Líder do governo rejeita ideia de CPI do Master: "Palanque para a oposição"

José Guimarães (PT-CE) afirma que posição da bancada governista ainda deve ser alinhada com o Planalto, mas descarta necessidade de comissão de inquérito

Gustavo Uribe, Emilly Behnke e Anna Júlia Lopes, da CNN Brasil, Brasília
Compartilhar matéria

O líder do governo na Câmara dos Deputados, José Guimarães (PT-CE), descartou nesta terça-feira (27) a necessidade de uma comissão de inquérito no Congresso para investigar a fraude financeira do Banco Master. À CNN Brasil, ele declarou que a PF (Polícia Federal) tem feito um trabalho de investigação "implacável".

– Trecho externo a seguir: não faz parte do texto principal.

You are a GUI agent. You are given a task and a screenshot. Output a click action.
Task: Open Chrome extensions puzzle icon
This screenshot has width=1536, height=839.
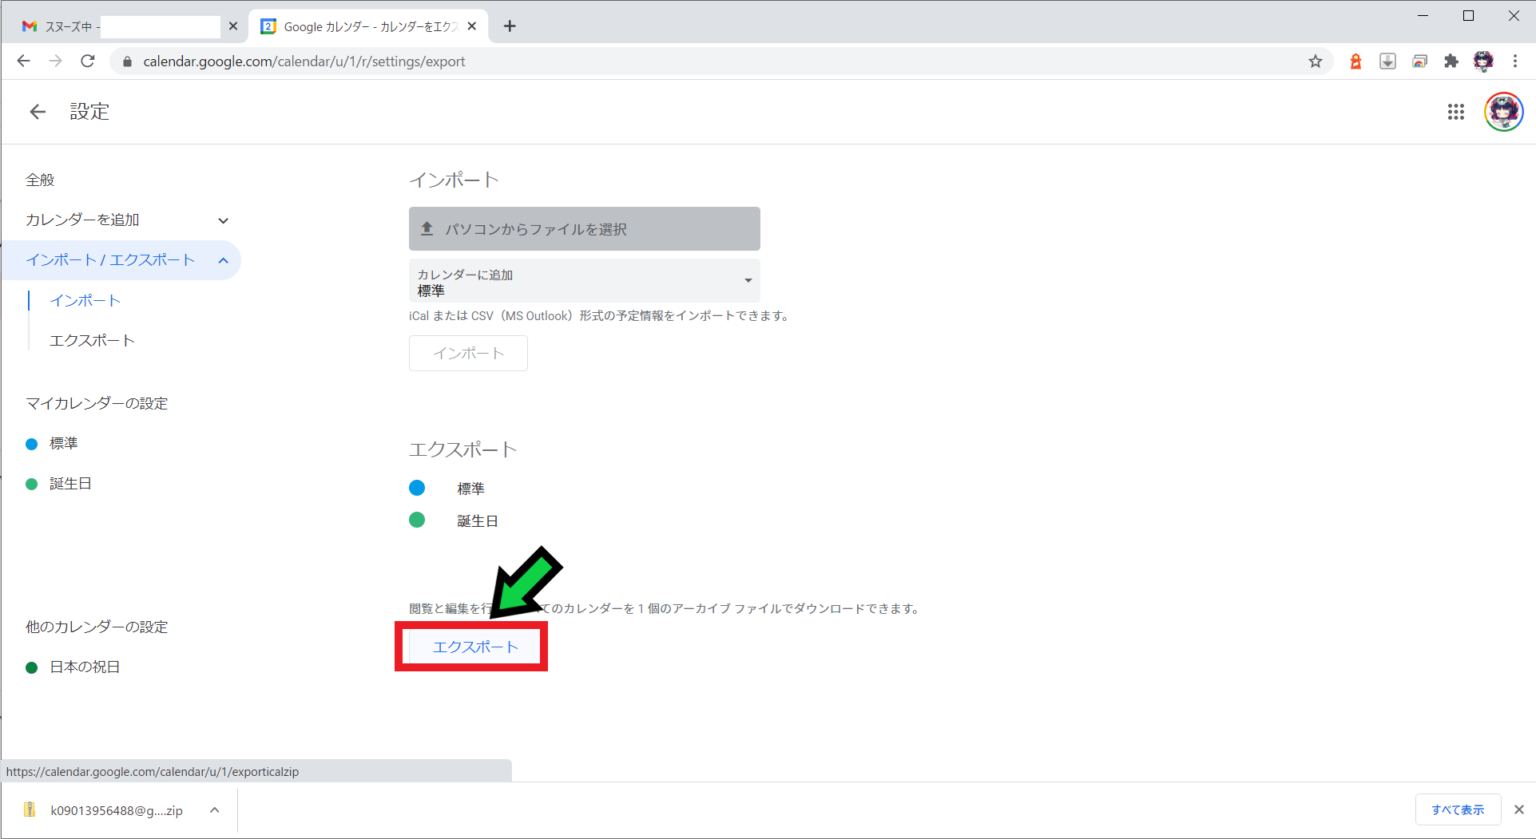point(1451,61)
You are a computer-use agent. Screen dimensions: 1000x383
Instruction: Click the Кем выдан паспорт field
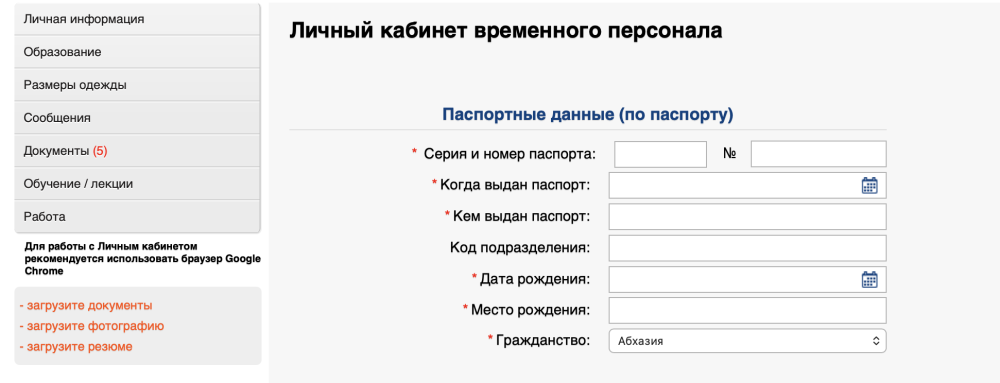tap(747, 217)
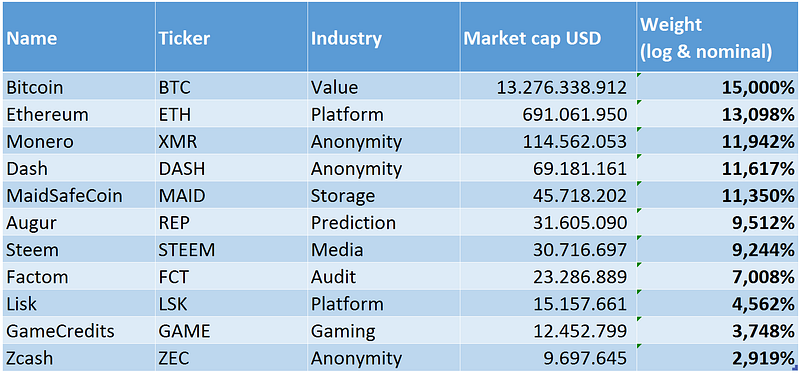Image resolution: width=800 pixels, height=375 pixels.
Task: Select Monero's Anonymity industry cell
Action: coord(384,141)
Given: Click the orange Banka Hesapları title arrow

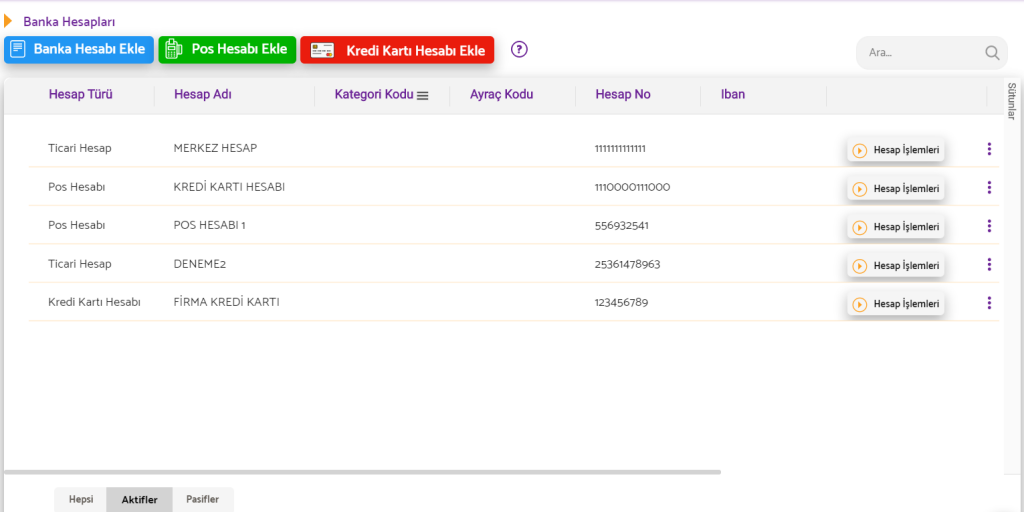Looking at the screenshot, I should 8,21.
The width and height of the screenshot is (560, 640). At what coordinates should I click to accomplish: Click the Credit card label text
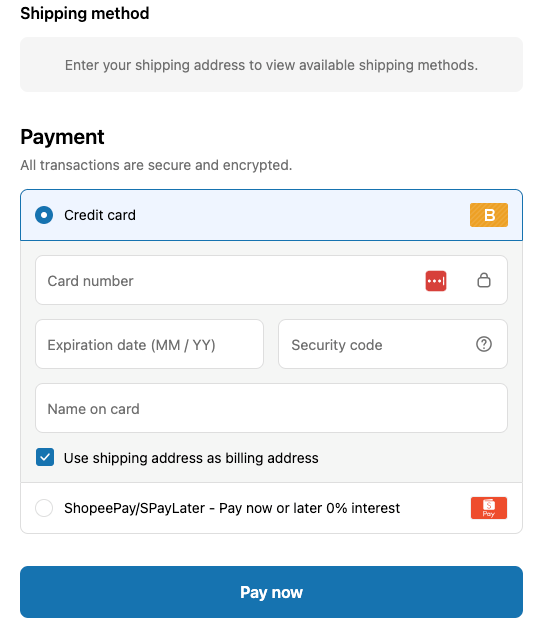(100, 215)
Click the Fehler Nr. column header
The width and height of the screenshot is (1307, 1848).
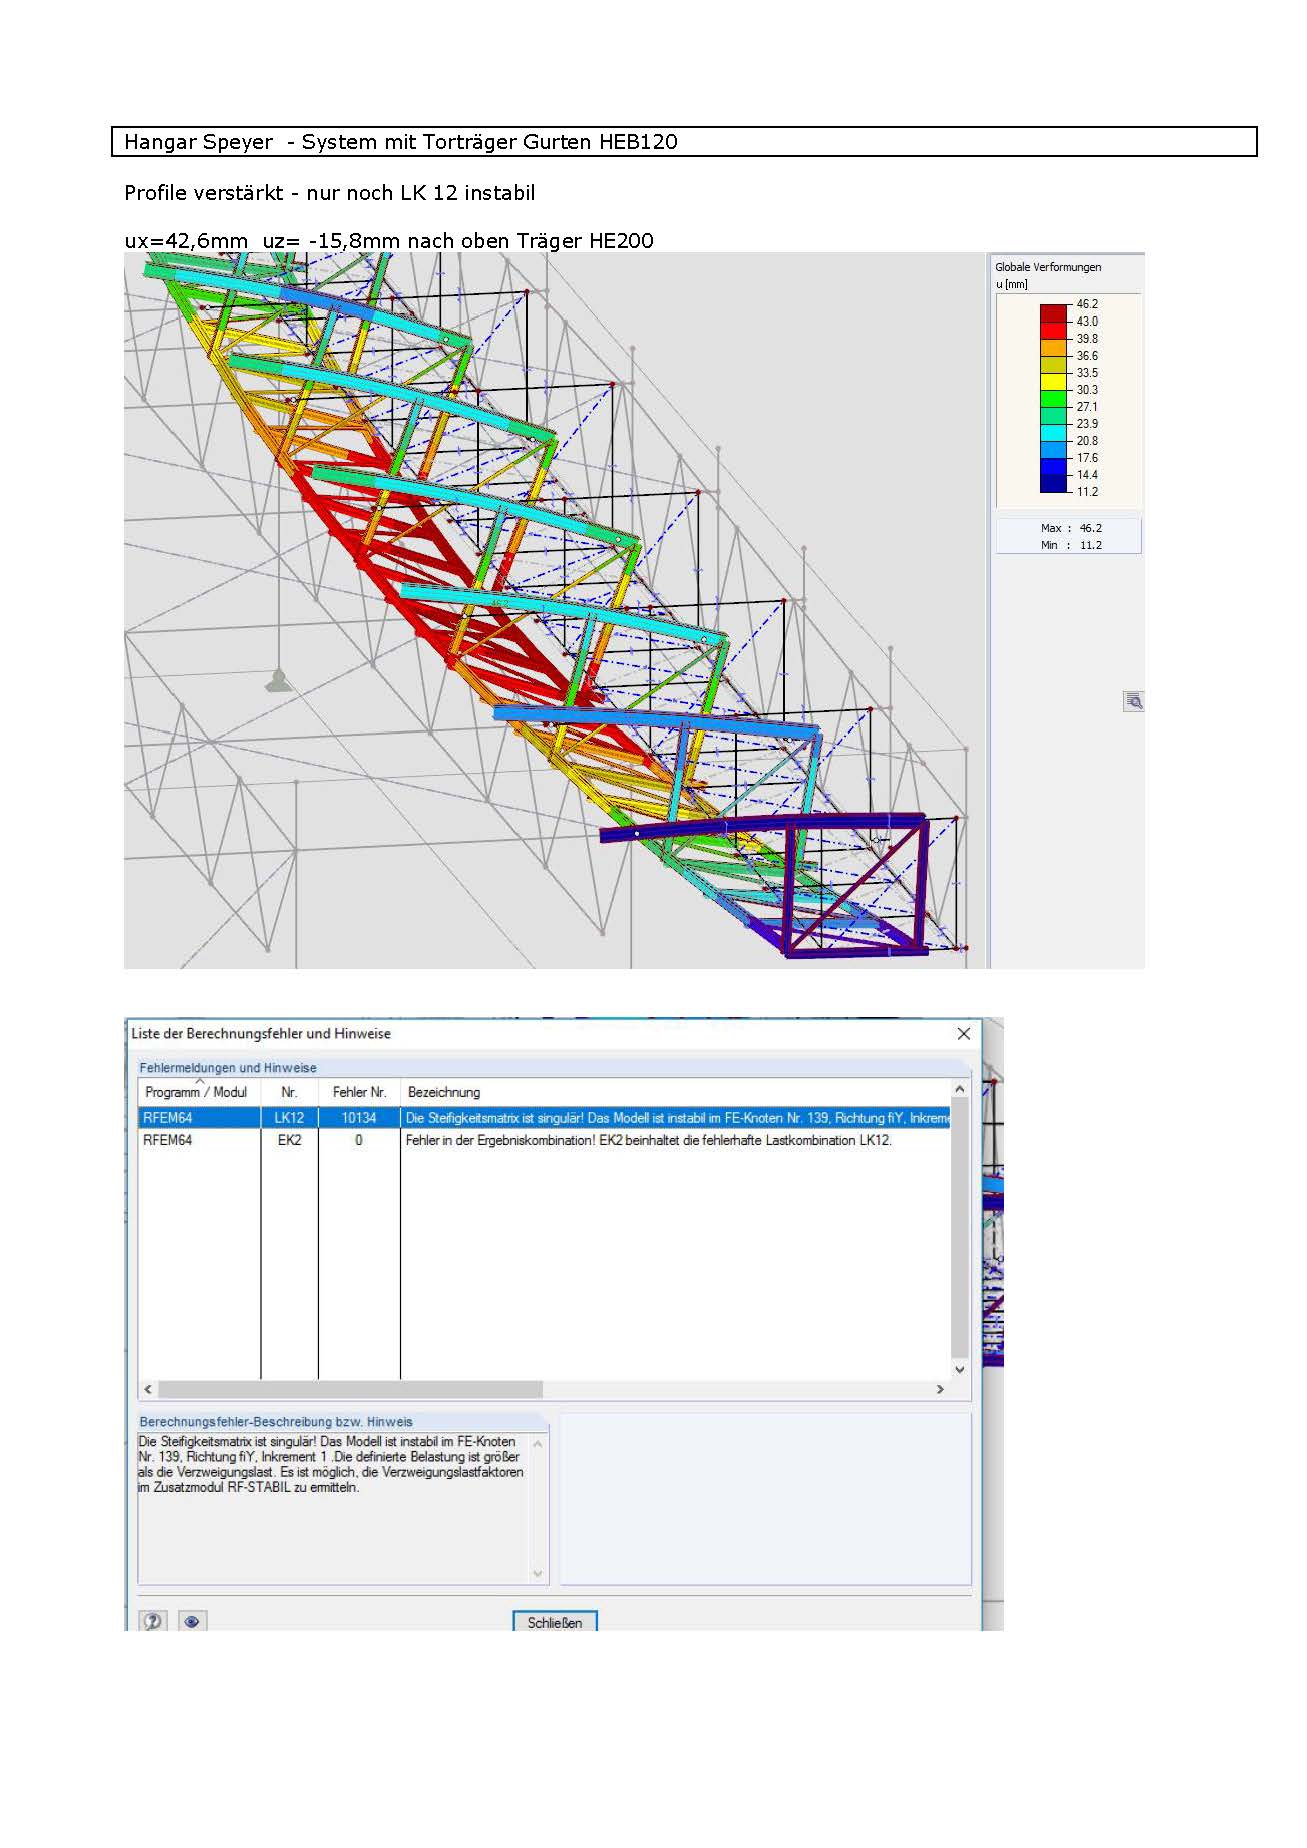click(x=359, y=1092)
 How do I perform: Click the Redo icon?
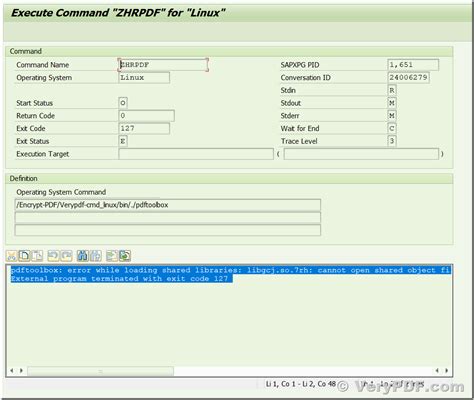[x=66, y=256]
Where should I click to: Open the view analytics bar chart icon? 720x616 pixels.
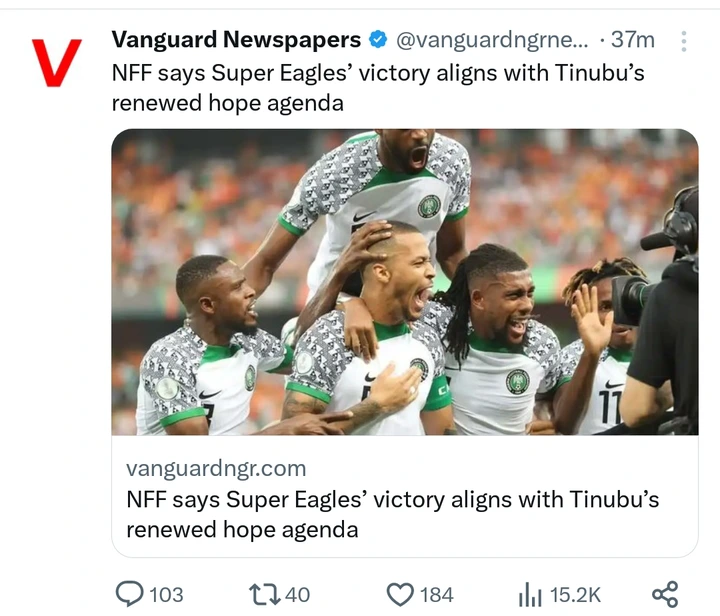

Na visão de Guimarães, as CPIs (Comissões Parlamentares de Inquérito) se tornaram "palanque para a oposição". Segundo o deputado, no entanto, o posicionamento do governo ainda será debatido com a ministra Gleisi Hoffmann, da Secretaria de Relações Institucionais.

"CPI é discurso da oposição, é palanque para a oposição", afirmou o parlamentar. "Se depender de mim, não terá CPI ou CPMI porque não é assunto de governo [...] Ainda vou conversar com a ministra Gleisi, mas minha opinião política é uma opinião geral", acrescentou.

Segundo Guimarães, para quem é governo, uma CPI nunca é algo "bom", por ser com frequência utilizada como instrumento pela oposição para desgastar o Executivo.

Ele argumentou que as comissões de inquérito só se justificam quando os órgãos de investigação não estão atuando efetivamente — o que descartou ser o caso ao enaltecer o trabalho da PF e a atuação do Banco Central.

"Tenho defendido que, em todas essas crises e esses momentos mais tensos da política brasileira, o governo tem que se preocupar com a sua agenda", disse.

Guimarães também minimizou a possibilidade de o caso do Banco Master afetar a imagem do governo. Ele defendeu a investigação do caso ao afirmar que "quem não deve, não teme".

"A PF adquiriu esse status de autonomia que para nós nos conforta, numa operação desta monta, sabermos que a coisa está sendo apurada doa em quem doer. Se tem algum ente federado, enfim, qualquer que seja a personalidade de República envolvida, se apura. Apurar não faz mal a ninguém. Quem não deve, não teme", declarou.